In a characteristically open presentation, Mr Del Rio acknowledged that Brazil-flagged vessels were being favoured to the exclusion of internationally flagged ones. Asked to rank the regions in terms of ease of operation and rate of return on investment, Mr Telfer said Brazil came last in both categories. He added that operators were not helping themselves by “cutting each other’s throats by offering rock-bottom rates when tendering”.

Prospects in the Mexican Gulf are presently not matching the hype seen even a year ago, Mr Telfer added, although he foresaw a quicker turnaround in this region’s fortunes compared to equally hyped Iran. West Africa was talked of in largely favourable terms while Namibia was referred to as geologically – but not politically – similar to Brazil.

“Petrobras themselves have been looking at Namibia,” said Mr Telfer, although Mr Del Rio was quick to point out that a few years ago Brazil’s Petro Rio had looked at this prospect but decided not to follow through.
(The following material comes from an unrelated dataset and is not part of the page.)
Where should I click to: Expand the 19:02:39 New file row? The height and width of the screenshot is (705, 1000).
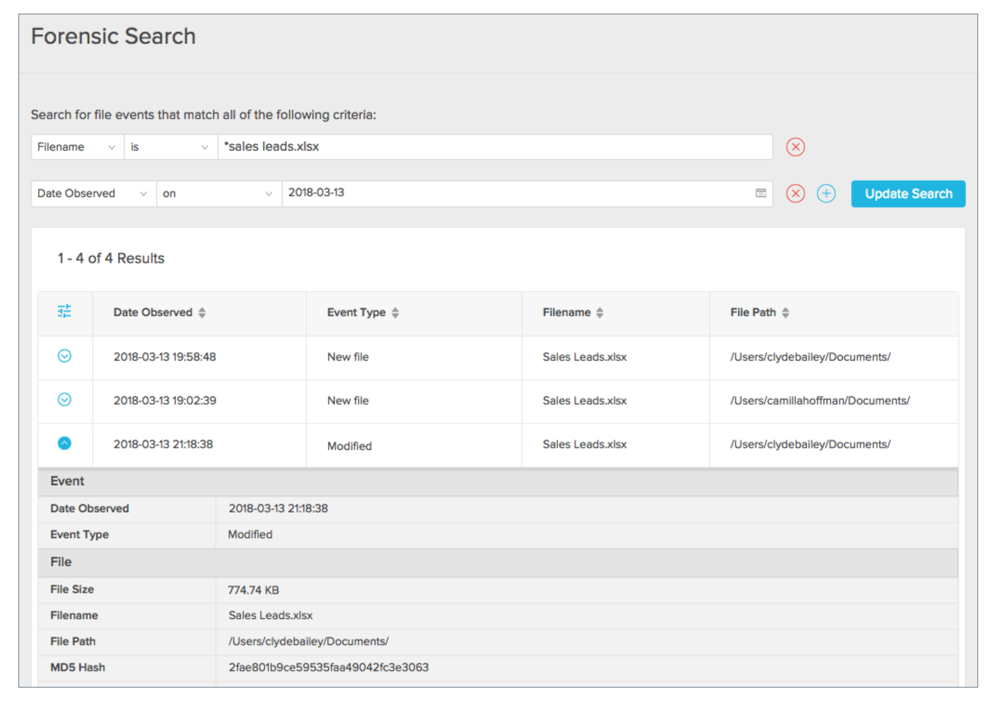pos(64,399)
Mr Horsington cautioned smaller owner/operators against taking contracts “any time, anywhere”, even though the temptation in today’s challenging market is obvious. “Being niche, having presence and connections is what counts,” he said.

Other sessions on day two looked at the economic case for new technologies, the challenges of maintaining a long-term vision when facing short-term pressures, dealing with contract termination and regulation.

A poll of the conference delegates produced more than 40 different predictions for the biggest opportunity in 2016.

The most popular views were: IMR and subsea vessels; Iran; LNG; vessel scrapping; mergers and acquisitions; India; and an industry-wide efficiency drive.